Sánchez rompe a Podemos

La principal virtud de Pedro Sánchez no fue tanto dar el paso de ofrecerse para formar un gobierno imposible y apostar a ciegas, sino haber convertido un fracaso político como fue la votación de investidura en un éxito personal con la ayuda de Albert Rivera. Su capacidad de soportar la presión en el envite ya no está en duda y ha logrado reafirmar su figura entre quienes albergaban muchas dudas en el PSOE sobre la endeblez de su liderazgo.

Primero, se sobrepuso a la presión de los barones territoriales que se opusieron, y casi le vetaron, a pactar con Podemos. Entonces, Pablo Iglesias se las prometía felices con la puesta en marcha de su proyecto para convertir al PSOE en tercera fuerza política y en un subalterno de la nueva izquierda, de modo que los socialistas fueran capaces de condicionar gobiernos, pero no de liderarlos. Podemos prediseñó la absorción de Izquierda Unida y su casi millón de votos para transformar sus dos escaños en una quincena supeditada a Iglesias. A su vez, el bajón del PSOE, inmerso en una crisis eterna, e irresoluble, de identidad, permitiría una nueva fuga de votantes socialistas hacia la arcadia de la izquierda neocomunista y populista en unas nuevas elecciones. Un plan sin muchas fisuras.

Sin embargo, el aguante de Sánchez ha sorprendido incluso en el PSOE. Su mano izquierda en la dominación aparente de sus barones críticos, y su paciente espera a que la fragilidad interna en Podemos sucumbiese en una fractura seria de la formación de Iglesias ha dado frutos. Casi sin querer, y solo esperando la maduración de un proyecto incompleto y anárquico como Podemos, Sánchez ha roto ese partido. Para no haber «pablistas» o «errejonistas», como sostiene Iglesias con nula convicción, Podemos lo disimula bien.

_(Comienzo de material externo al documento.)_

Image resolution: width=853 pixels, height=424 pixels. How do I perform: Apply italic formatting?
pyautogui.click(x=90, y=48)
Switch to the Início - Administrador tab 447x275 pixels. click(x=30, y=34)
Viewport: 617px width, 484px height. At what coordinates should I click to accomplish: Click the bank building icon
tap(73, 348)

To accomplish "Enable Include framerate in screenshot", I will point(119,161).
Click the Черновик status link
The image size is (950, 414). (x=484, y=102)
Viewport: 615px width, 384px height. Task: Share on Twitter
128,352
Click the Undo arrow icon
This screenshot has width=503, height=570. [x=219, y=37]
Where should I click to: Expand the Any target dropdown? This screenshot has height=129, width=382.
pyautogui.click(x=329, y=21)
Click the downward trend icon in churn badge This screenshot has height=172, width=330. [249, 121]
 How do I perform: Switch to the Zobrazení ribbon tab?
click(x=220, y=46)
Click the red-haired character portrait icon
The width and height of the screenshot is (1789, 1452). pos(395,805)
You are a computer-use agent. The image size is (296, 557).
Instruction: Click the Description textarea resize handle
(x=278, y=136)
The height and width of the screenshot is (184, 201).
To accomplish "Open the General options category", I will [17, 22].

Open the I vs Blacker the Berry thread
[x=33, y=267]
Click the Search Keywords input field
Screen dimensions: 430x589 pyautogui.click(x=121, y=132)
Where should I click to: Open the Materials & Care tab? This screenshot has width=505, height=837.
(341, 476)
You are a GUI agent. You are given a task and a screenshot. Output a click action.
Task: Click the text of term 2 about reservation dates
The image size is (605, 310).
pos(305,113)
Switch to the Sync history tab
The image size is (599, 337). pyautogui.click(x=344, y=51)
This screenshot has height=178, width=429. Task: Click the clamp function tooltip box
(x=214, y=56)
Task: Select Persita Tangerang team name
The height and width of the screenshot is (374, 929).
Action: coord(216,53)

El «no» al PSOE ha terminado por hartar al sector menos populista y más posibilista de ese partido, y le ha empujado a plantar cara a Iglesias. Sus modos autoritarios, su afán de purga, y su indisimulada ambición de poder han hecho el resto. Estructuralmente, Podemos siempre estuvo cogido por alfileres. Su debilidad real era compensada por el hiperliderazgo de Iglesias, y por una campaña de propaganda y demagogia no conocida hasta ahora en democracia, acompañada de una humillación mediática sin parangón. Hoy, donde todo eran virtudes, emergen los reproches.

Una parte sustancial de la izquierda censura la intransigencia de Iglesias y en cierto modo ha convertido a Sánchez en una víctima. La «teoría de la pinza» con el PP no ha desgastado a Rajoy, sino a Podemos. Las ambiciones personales, las pugnas de ego, han hecho el resto.

La imagen de Sánchez implorando ayuda a Tsipras no era la de un fracasado mendigando una investidura a cambio de unas monedas. Tenía su destinatario: el votante de Podemos que empieza a cuestionar el cesarismo de Iglesias. A su vez, Izquierda Unida se resiste a ser fagocitada. Quizás, al estratega Iglesias, a quien todo le vino rodado por su inteligencia a la hora de capitalizar la indignación ciudadana contra los vicios de la corrupción, le vienen grandes las crisis internas. Cosas del neo-leninismo. Comprobarlo será cuestión de tiempo.